### PROBLEM
Within the records that follow, find every line containing the string "Select". Copy those lines.

### AVAILABLE DATA
= = = = = = =

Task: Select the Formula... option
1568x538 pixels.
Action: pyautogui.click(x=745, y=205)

= = = = = = =

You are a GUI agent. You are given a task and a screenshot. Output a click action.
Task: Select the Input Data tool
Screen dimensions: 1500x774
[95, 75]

= = = = = = =

### SOLVED EXERCISE
Task: Select the Formula... option
Task: Select the Input Data tool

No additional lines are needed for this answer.